July 22, 2004 Thurs. 10:10PM

With a heavy heart, I have decided to put in my resignation.

I think it was the hardest thing I’ve ever had to do. After deliberating about it for weeks, the constant bad news finally tipped the scales. It was tipping pretty fast after the big blow-out between Meredith and me (which I have decided not to air on a website, although I have the power to, but I decided to be the bigger person) but yesterday’s hospital appointment at Kobe Rousai hospital was the final straw. Dr. Yamamoto called me today with the results of yesterday’s exam, much of which is too technical and confusing to try to repeat, but I heard his last statements loud and clear: "You should reary go home and be with your famiry now, right… okay?"

"You mean I can’t stay in Japan and complete this treatment?" I pleaded.

"No. You need to go home. I am sorry."

It was like a kick in the gut, worse than anything I’ve ever endured in karate. It was punctuated by his sudden clear accent, devoid of its usual comedy, and his lack of right-okay’s. He was serious.

I have at least one more hospital appointment to endure on August 5th, but there is now no question in my mind about where my immediate path lies.

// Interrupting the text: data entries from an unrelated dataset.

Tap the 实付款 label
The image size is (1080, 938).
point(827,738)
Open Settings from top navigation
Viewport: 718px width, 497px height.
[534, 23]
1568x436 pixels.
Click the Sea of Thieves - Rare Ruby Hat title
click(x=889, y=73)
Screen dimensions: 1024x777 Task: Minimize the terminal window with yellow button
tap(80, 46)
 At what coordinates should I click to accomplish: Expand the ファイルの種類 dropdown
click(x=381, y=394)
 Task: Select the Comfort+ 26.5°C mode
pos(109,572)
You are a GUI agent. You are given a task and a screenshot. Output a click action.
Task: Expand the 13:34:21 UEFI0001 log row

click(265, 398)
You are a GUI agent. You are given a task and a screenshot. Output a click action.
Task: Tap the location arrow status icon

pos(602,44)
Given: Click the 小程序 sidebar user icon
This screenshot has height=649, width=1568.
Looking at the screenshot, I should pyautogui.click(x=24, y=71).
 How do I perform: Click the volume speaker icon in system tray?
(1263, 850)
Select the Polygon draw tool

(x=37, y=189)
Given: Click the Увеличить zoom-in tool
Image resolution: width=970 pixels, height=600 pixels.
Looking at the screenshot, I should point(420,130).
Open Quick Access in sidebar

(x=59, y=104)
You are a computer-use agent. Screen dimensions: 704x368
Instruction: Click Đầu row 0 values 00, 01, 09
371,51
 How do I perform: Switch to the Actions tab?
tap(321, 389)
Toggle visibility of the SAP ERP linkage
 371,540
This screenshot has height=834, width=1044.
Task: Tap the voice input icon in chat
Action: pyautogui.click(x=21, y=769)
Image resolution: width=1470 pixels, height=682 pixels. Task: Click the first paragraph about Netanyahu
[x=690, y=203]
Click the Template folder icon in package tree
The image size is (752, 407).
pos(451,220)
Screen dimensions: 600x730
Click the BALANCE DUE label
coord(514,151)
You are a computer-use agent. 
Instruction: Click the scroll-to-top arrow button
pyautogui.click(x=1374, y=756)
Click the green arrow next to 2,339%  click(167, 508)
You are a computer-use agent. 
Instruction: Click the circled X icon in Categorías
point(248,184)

I do not want to leave. This place is my home, my friend. I feel like I have to apologize to Japan for leaving. It’s not Japan’s fault that I got sick or that my roommate and I have come to blows. Japan did nothing but allow me to enjoy its glory, its mountains, history and people. I feel as if I have cheated it somehow… like, by not completing my first contract, I have done Japan wrong. I want to make amends. I just don’t know how.

I guess I can start by first getting well, then returning to this land.

Right. Okay.

July 28, 2004 Wed. 12:30AM

Mom’s 74th birthday. Will probably call home tomorrow because of the time difference. I’m fairly certain that she did not go skydiving on her birthday like dad. (She probably spent the day knitting.)

Had some free time with Asayo today (the one who wished for good seats at the Blue concert…) She is such a happy-go-lucky person, a normal size, not rail-thin like most Japanese women, and has the funniest personality of just about any student I know. It was just us today in the spare room, chatting away. Not long after our chat began, she said, "Susan, what does f--- mean?"

"Uh…" I began, unsure of how to proceed with this discussion. Apparently she heard it in several movies but couldn’t find it in the dictionary. I started to tell her to ask Liam, just so he would have to struggle to explain dirty words (a chore he abhors). But then I thought to myself, I’m a good English teacher, I can explain this with tact and class. No problem.

"Well, there’s the verb form…" (which I explained as clinically as possible) "…and then there are the most common slang forms, like if you drop something on your foot, you might say, ‘Ow! F---!’ And then there’s the substitute for the word very. For example, ‘Liam is so f---ing anal.’ Just an example, of course," I added.

She studied her notes for a moment. "Can you say, ‘It is f---ing hot outside’?"

"Absolutely."

"How about, ‘Ow, f---, I have cramps’?"

"Sure."

She ran wild with examples. I was enjoying this banter, because a) it sure helped me get my mind off my own problems, and b) getting paid to teach cusswords is probably the ideal job. She presented so many examples, all in correct form, that finally she asked what you couldn’t use that word for.

I told her not to use it in church. Other than that, it is used more frequently than I care to admit. "My family is Buddhist. We don’t go to church. Does that mean I can use it all the time and everyone will understand me?" she asked.

"Well, Asayo, technically it’s rude. But around me it’s perfectly okay."

"Oh, that’s f---ing great!" she squealed.

I think I have just created a monster.

A while later, James came out of the spare room laughing and blushing. "Asayo just told me I was f---ing hot," he said.

One thing about Asayo… she learns quickly, in a variety of ways.